Many of the forthcoming blogs will explore different aspects of biopsychosocial discourse and biopsychosocial hegemony. By hegemony, I mean the persistence and increasing reach of biopsychosocial discourse in the clinical and social arenas - despite lack of evidential support for theories and interventions in the field of ‘medically unexplained symptoms’, and particularly in the field of myalgic encephalomyelitis / chronic fatigue syndrome (ME/CFS).
Most people who are familiar with biopsychosocial narratives within this context will argue that psychiatry has much to do with the ascendency of a particular variant of the biopsychosocial model that now seems dominate health and social policy in the UK and beyond. After all, psychiatry – especially from a critical standpoint - is well recognised and written about as a social force in its own right, constructing the knowledge that it claims to merely reflect.
Further, psychiatry – like all disciplines that consider themselves scientific – lays claim to an apolitical neutrality that lends authority and credence to the narratives it constructs.
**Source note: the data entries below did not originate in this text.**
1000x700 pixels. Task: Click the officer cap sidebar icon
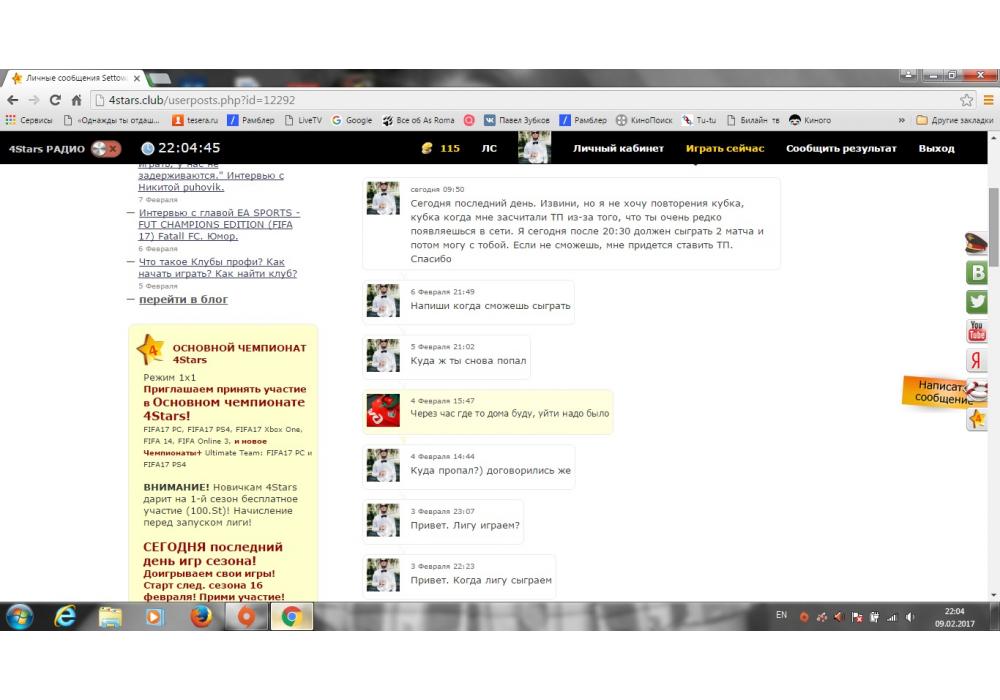(x=976, y=243)
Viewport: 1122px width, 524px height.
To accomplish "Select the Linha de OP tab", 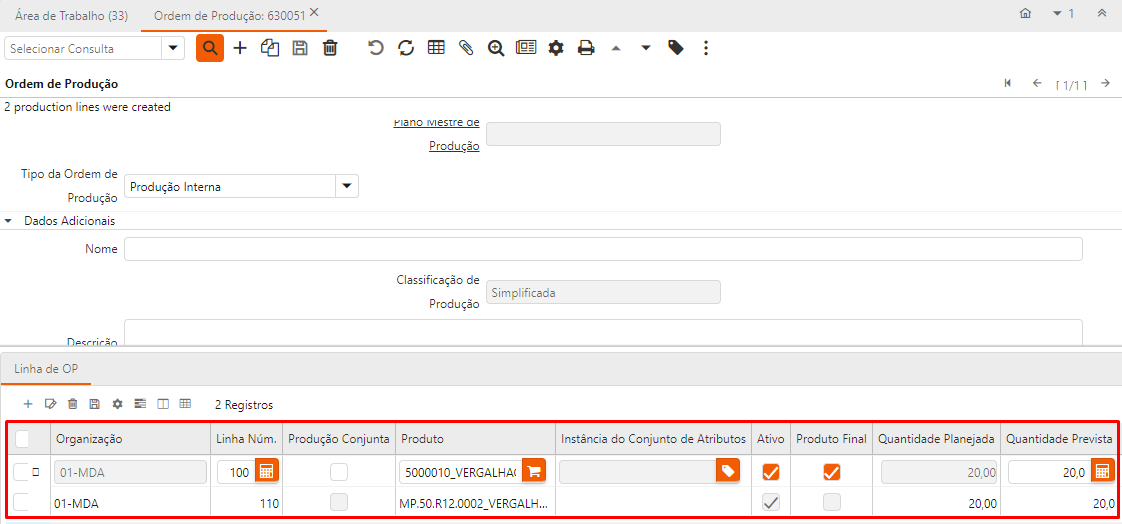I will pyautogui.click(x=46, y=369).
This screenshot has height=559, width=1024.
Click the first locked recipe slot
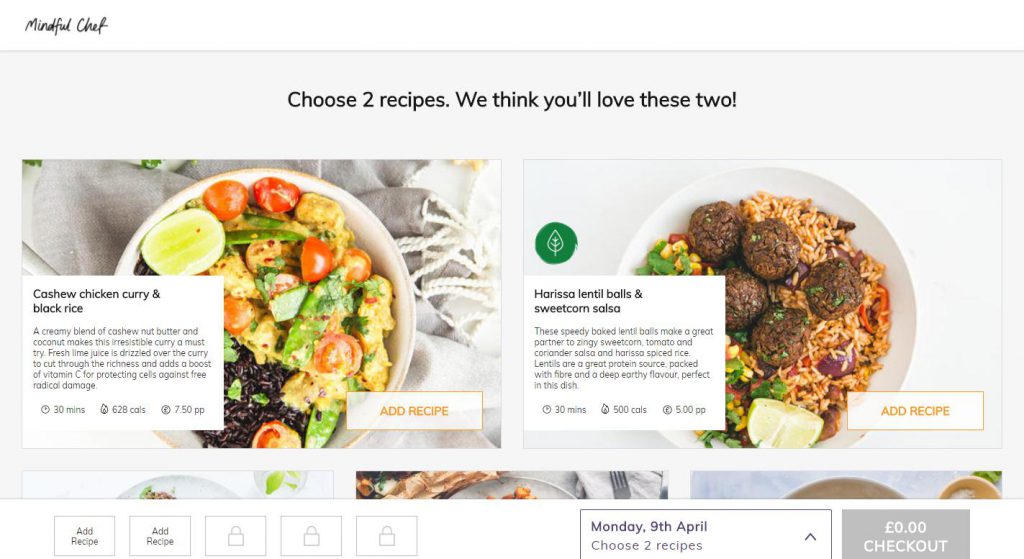pos(236,536)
Within the ME/CFS patient community, the blatent bias of certain psychiatrists who have played a significant role in the psychosocial construction of ME/CFS is a very common topic for discussion. (Bias that seems to be recognised by everybody other than said psychiatrists and devotees). Such discussions have a solid foundation in extant literature: critical theorists, notably feminist scholars, have long critiqued the pretensions of science and the psy disciplines to objectivity, alongside highlighting a thorough lack of reflexivity when it comes to personal and institutional agendas. Biopsychosocial discourse may be one of the best (or worst) examples of such lack of reflexivity.
Whilst the role of psychiatry (or at least, certain psychiatrists) in the social construction of medically unexplained symptoms and in the psychosocial framing of ME/CFS is very important, I think it is far from the whole picture. There is a more complicated picture, that rarely if ever finds its way into peer-reviewed literature, involving a network of academics (some but not all of whom are psychiatrists), government officials, and the health insurance industry whose interests revolve around welfare reform and retrenchment of the healthcare and welfare sectors.
One of the key figures in the network, who has been involved in all three spheres of the academia-government-health insurance complex, is Professor Sir Mansel Aylward, who is not a psychiatrist but a physician who trained in specialities such as rheumatology, public health and rehabilitation. Aylward has also held a number of positions within the UK Department and Work and Pensions (DWP), alongside cultivating associations with the health insurance industry. Aylward was also on the trial steering committee of the now infamous PACE trial and helped secure funding for the trial from the DWP - go figure.
In shining the spotlight of scrutiny on this network of associations and enabling socio-structural context that has given rise to biopsychosocial hegemony, I think that mainstream approaches (such as mainstream health and/or social psychology) are helpful but not sufficient. I think we also need to turn to disability activists’ work, alongside that of scholars within the field of disability studies, combined with other critical disciplines such as critical psychology. I hope to contribute to this in some small way in forthcoming blogs.